The authors note that the observed rate does not necessarily result from a risk with INVEGA SUSTENNA treatment in Japanese patients and may be attributed to a variety of factors in these 32 patients:

• Advanced age (>50 years, n=19)
• High antipsychotic polypharmacy use among cases with fatal outcomes (n=25); Japan 78.1% vs Rest of World (ROW) 33.8%
  • 1 concomitant antipsychotic (n=10; 40%)
  • 2 concomitant antipsychotics (n=7; 28%)
  • ≥ 3 concomitant antipsychotics (n=8; 32%)
• High CV risk factors (n=23; >1 risk factor, n=14); Most frequently reported:
  • Smoking (39.1%)
  • Hypertension (26.1%)
  • Diabetes (21.7%)
  • Alcoholism (21.7%)
  • Obesity (17.4%)
• Multiple underlying diseases
  • Hypo/hypertension (n=7)
  • Diabetes (n=5)
  • CV disorder (n=4)
  • Dyslipidemia (n=3)
  • Pneumonia (n=3)
  • Asthma (n=3)
  • Malignancy (n=2)
  • Trisomy-21 (n=1)
• AE reporting rates for INVEGA SUSTENNA in Japan are 3.54 times higher than the ROW possibly due to the unique EPPV program vs passive reporting
• Four “Dear Doctor Letters” were distributed in Japan during the EPPV which may have triggered reporting of fatal cases (solicited vs spontaneous)

Phase 4 Study

A phase 4, open-label, 25-week study of 353 Chinese patients with schizophrenia on INVEGA SUSTENNA treatment reported a total of 8 deaths, including 4 completed suicides and 2 unexplained deaths.
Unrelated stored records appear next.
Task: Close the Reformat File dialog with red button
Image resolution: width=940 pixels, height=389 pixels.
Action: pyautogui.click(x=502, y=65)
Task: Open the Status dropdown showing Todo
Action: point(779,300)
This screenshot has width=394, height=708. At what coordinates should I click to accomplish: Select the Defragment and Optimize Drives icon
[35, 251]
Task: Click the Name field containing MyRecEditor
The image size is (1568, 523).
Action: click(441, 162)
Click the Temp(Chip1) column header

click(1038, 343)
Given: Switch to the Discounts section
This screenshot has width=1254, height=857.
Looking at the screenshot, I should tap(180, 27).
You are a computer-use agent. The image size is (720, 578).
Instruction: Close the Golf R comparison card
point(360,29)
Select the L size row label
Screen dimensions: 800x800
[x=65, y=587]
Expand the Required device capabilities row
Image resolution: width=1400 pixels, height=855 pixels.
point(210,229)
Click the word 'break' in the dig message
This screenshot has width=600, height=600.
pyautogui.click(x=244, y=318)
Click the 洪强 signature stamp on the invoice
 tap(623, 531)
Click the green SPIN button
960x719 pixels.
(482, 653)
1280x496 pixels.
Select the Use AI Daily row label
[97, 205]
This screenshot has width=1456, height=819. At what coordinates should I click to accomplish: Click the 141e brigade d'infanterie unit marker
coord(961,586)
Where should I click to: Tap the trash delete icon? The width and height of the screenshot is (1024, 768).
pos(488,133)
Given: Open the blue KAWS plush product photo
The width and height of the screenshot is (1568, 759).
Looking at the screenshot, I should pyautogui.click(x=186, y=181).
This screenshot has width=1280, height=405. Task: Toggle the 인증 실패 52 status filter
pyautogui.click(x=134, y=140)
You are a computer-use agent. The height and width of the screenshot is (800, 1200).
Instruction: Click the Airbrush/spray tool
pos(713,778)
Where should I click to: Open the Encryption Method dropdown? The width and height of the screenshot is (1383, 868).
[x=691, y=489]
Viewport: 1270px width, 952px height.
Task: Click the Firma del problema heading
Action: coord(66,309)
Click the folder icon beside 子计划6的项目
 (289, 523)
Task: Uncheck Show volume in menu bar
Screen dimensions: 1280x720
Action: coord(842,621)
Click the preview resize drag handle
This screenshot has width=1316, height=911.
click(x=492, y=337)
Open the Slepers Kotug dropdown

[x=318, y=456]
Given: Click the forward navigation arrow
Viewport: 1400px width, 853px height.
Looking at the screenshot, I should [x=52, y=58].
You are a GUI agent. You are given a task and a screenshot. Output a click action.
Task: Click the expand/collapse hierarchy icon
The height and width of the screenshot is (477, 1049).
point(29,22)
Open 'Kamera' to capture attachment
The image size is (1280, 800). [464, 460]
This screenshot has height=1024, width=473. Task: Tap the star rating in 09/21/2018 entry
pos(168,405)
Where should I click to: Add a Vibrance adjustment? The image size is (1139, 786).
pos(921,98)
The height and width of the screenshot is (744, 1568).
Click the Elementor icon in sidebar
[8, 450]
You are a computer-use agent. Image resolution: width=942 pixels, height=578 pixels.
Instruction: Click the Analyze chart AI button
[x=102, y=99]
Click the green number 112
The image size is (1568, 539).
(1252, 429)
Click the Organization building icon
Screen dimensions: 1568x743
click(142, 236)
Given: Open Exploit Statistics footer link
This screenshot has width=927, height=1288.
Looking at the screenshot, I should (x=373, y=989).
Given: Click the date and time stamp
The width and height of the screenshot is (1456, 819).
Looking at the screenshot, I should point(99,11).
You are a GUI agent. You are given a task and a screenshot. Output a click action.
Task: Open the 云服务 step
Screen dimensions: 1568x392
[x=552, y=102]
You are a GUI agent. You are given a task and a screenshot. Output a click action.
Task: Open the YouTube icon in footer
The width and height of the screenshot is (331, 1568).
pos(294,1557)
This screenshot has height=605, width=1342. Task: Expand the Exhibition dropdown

Two of the 4 patients with a completed suicide had documented prior suicide attempts, and recent hospital admissions were reported in 3 of the 4 patients with completed suicides.¹⁸

LITERATURE SEARCH

A literature search of MEDLINE^®, Embase^®, BIOSIS Previews^®, and Derwent Drug File (and/or other resources, including internal/external databases) pertaining to this topic was conducted on 05 December 2024. Individual case reports and case series were excluded from this summary.